═══ Exercise materials ═══
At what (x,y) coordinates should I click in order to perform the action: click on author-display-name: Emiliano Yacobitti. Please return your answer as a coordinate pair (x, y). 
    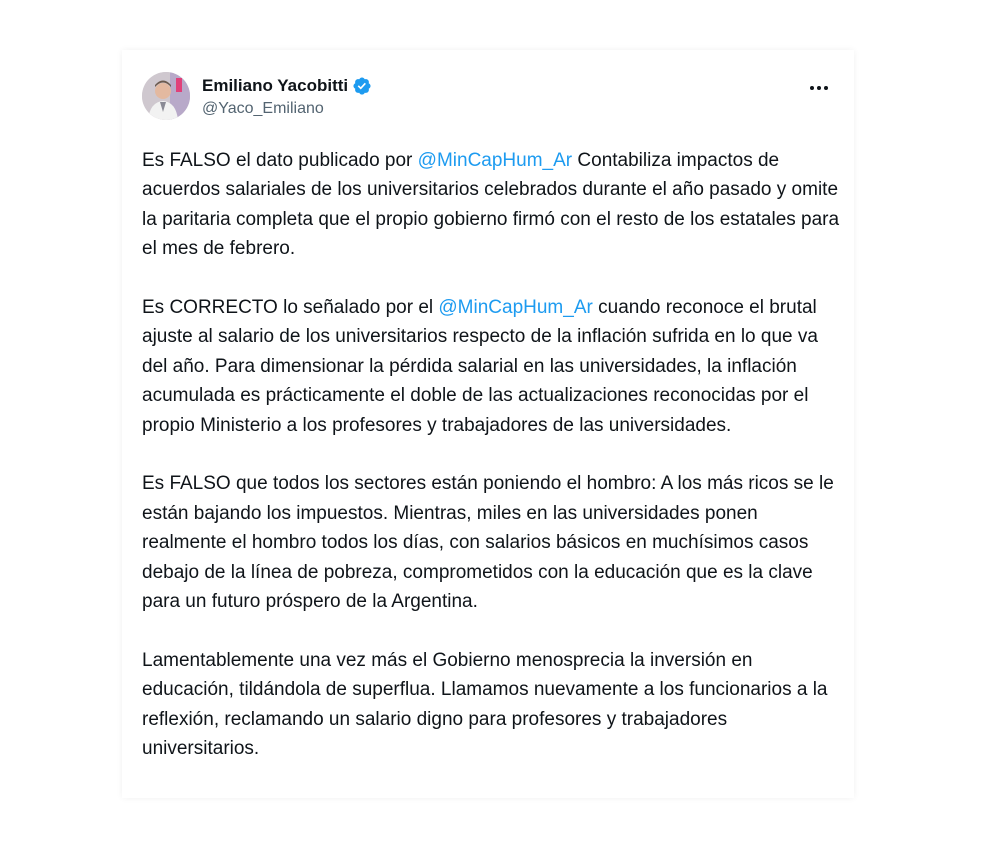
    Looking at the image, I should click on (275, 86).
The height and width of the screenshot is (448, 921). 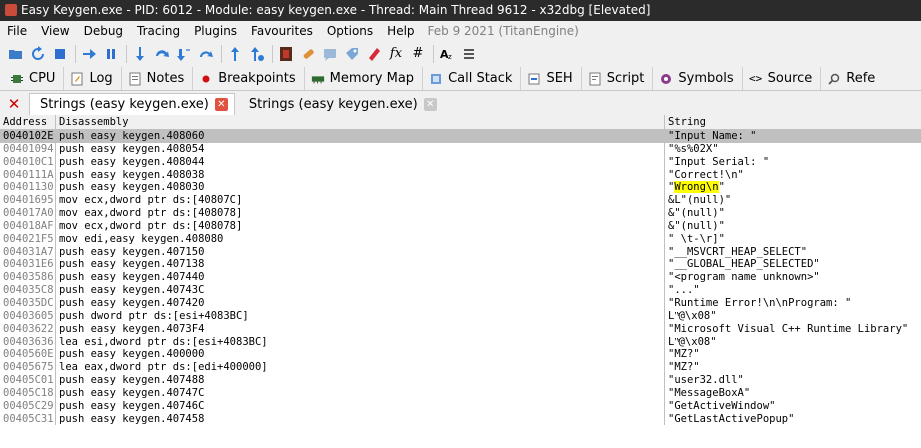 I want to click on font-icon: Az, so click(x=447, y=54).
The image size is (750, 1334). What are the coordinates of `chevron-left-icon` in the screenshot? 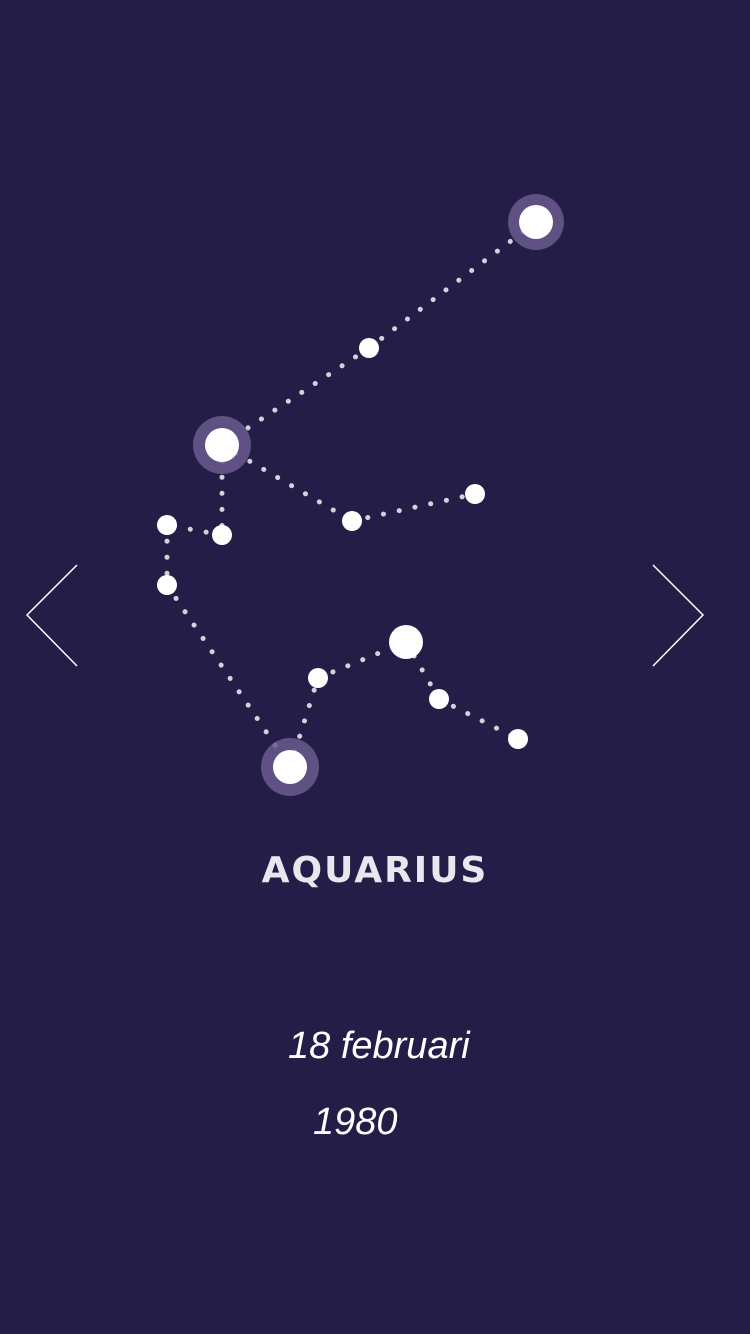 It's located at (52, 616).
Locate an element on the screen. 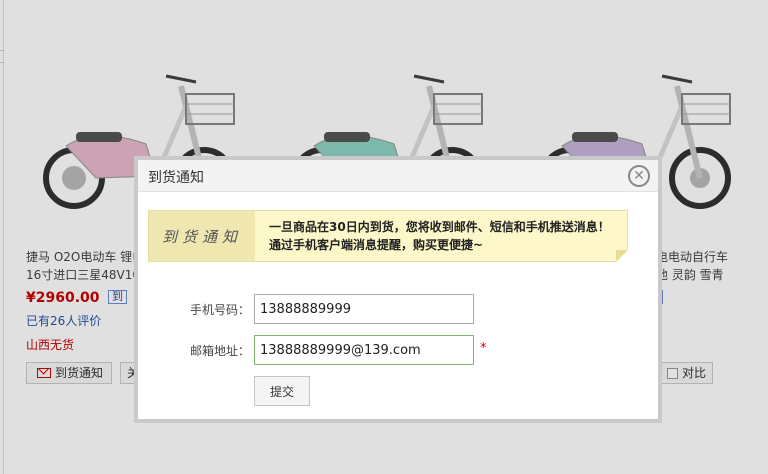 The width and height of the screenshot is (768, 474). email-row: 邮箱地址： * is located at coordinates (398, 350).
═══
═══ Exercise materials ═══
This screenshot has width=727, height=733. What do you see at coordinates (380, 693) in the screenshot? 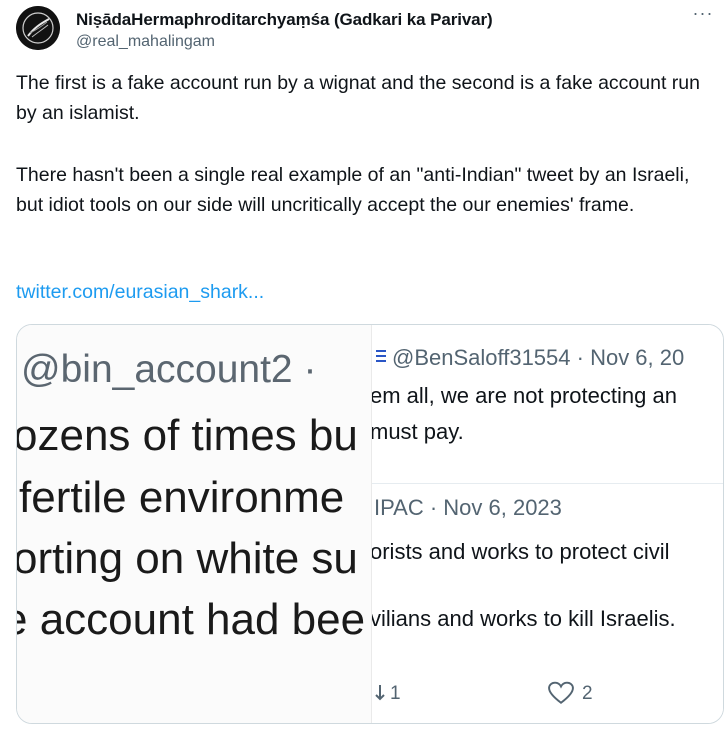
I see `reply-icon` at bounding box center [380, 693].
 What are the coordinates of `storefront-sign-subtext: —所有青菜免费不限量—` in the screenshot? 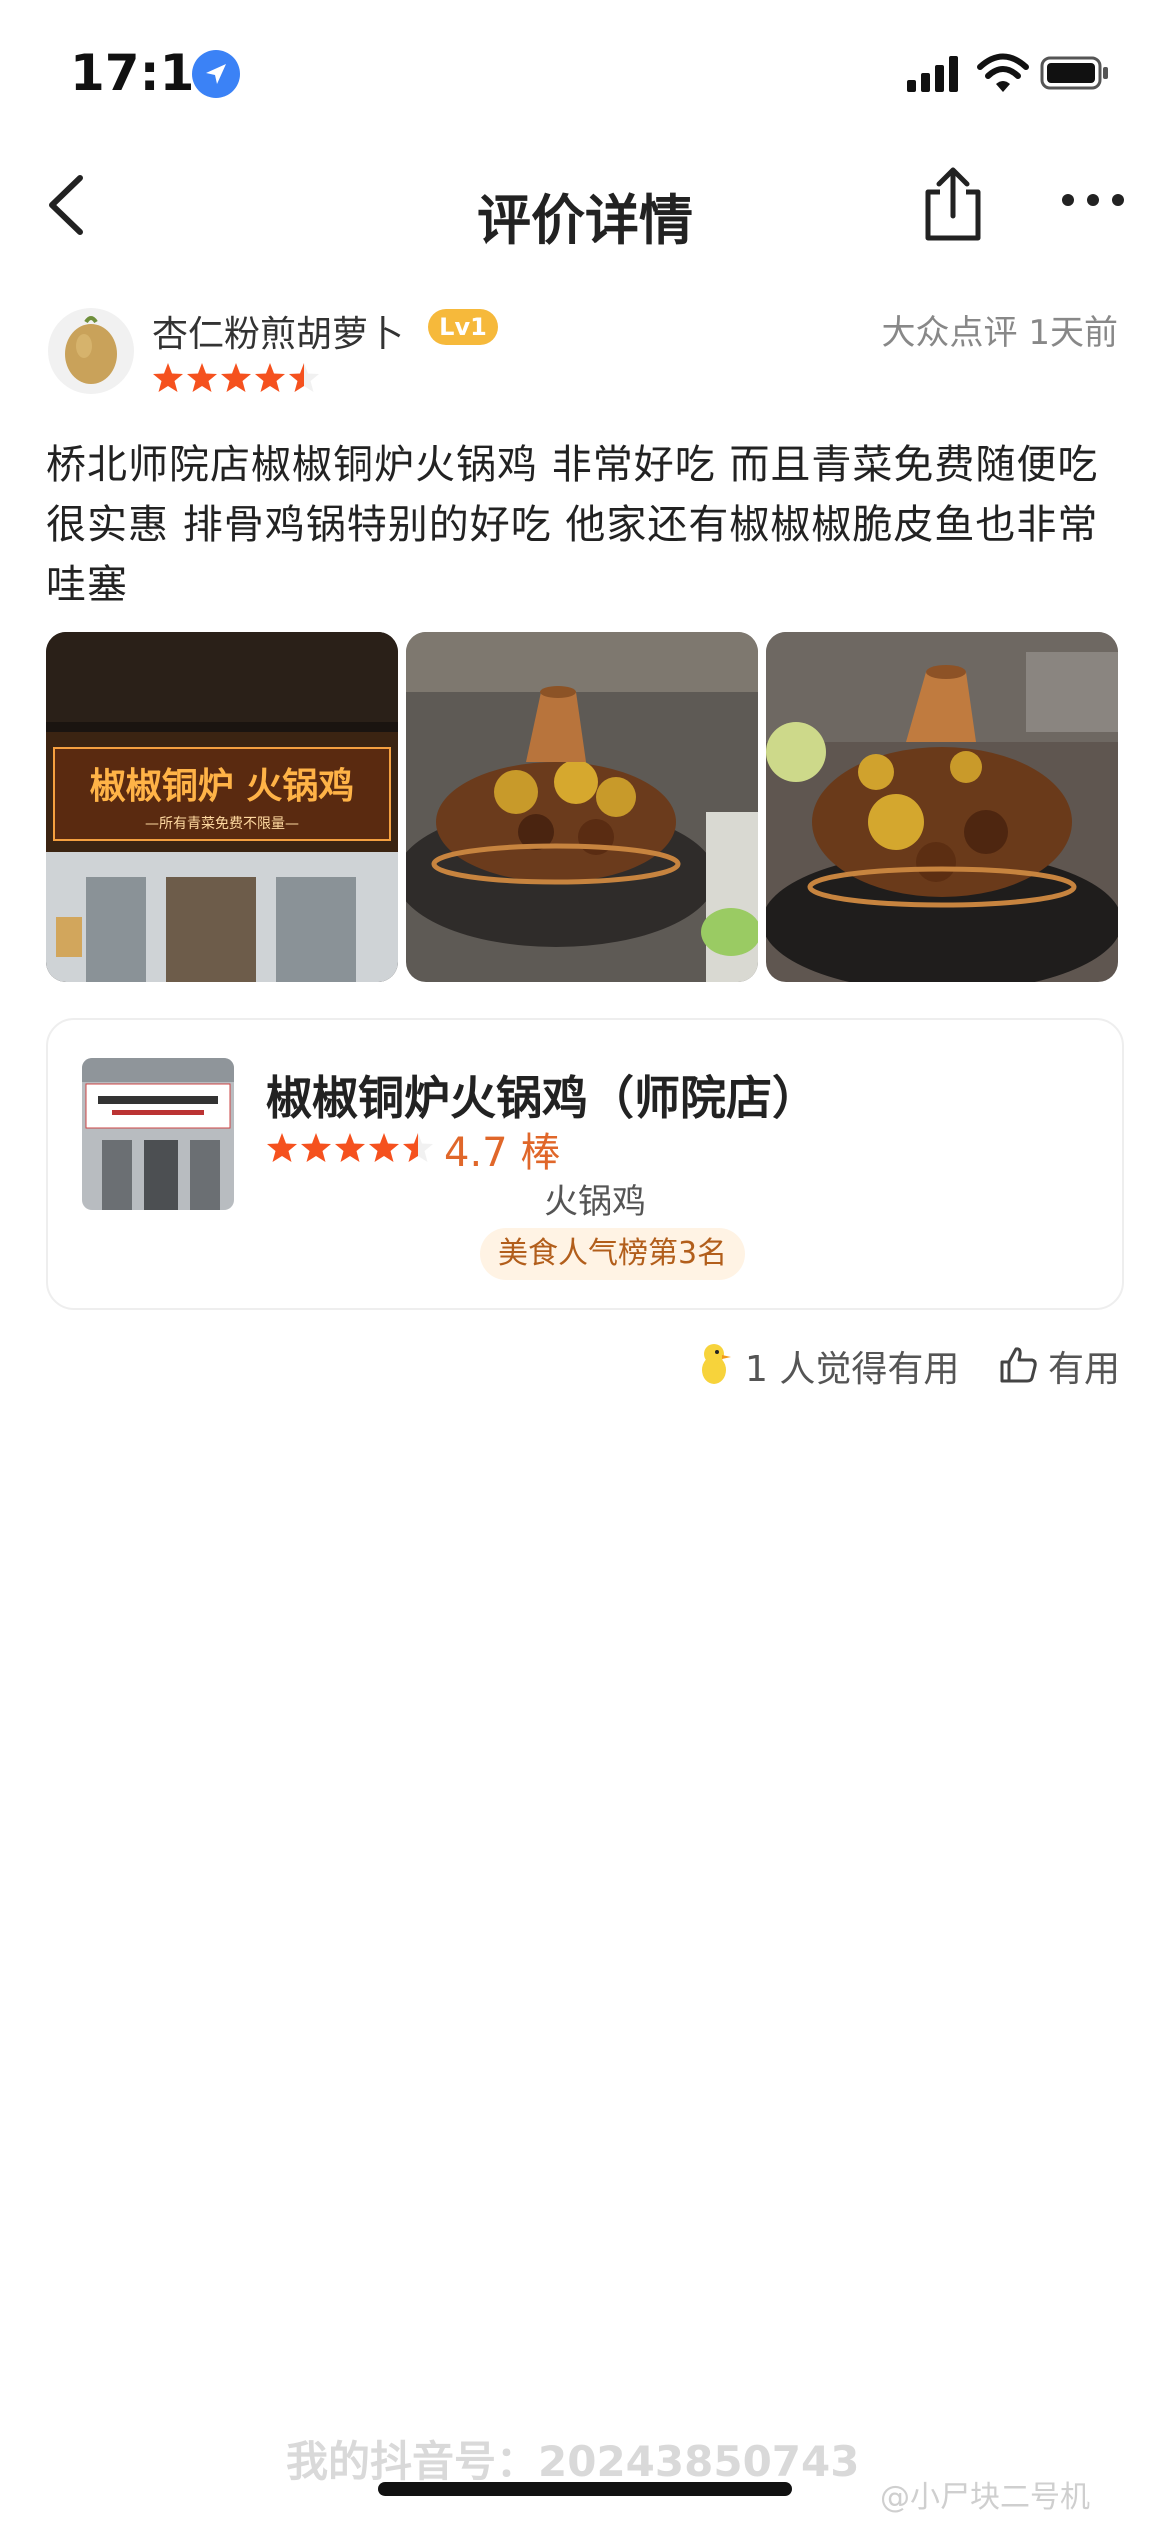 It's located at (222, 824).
═══
═══ Exercise materials ═══
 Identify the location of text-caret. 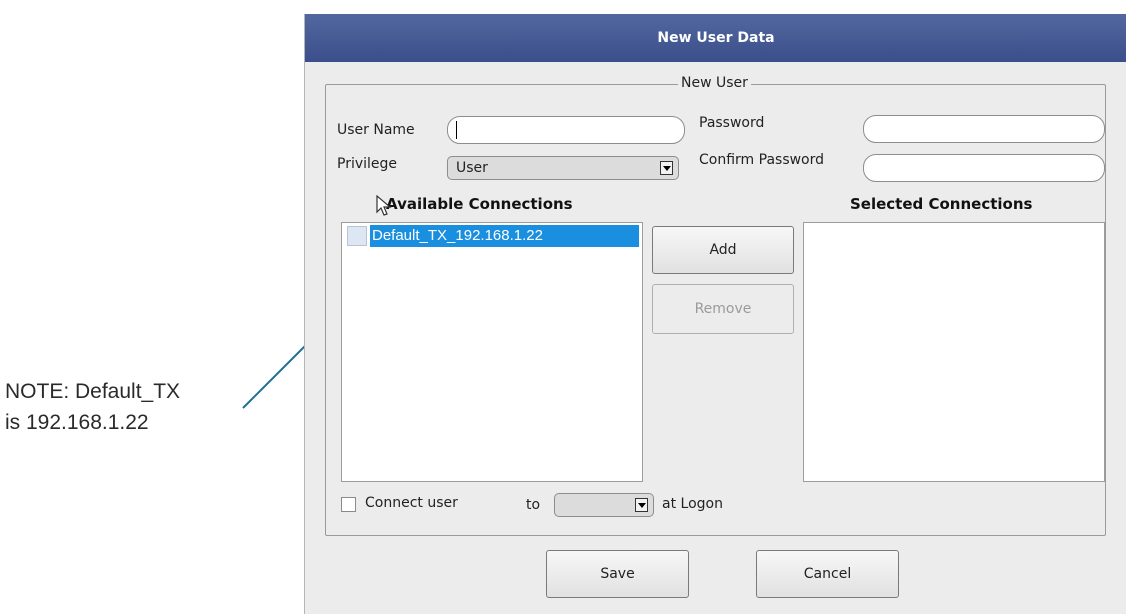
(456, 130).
═══
- What to work on -
Count the lines of the data above that contain the word "should". Give only the number.

- Exercise solution -
2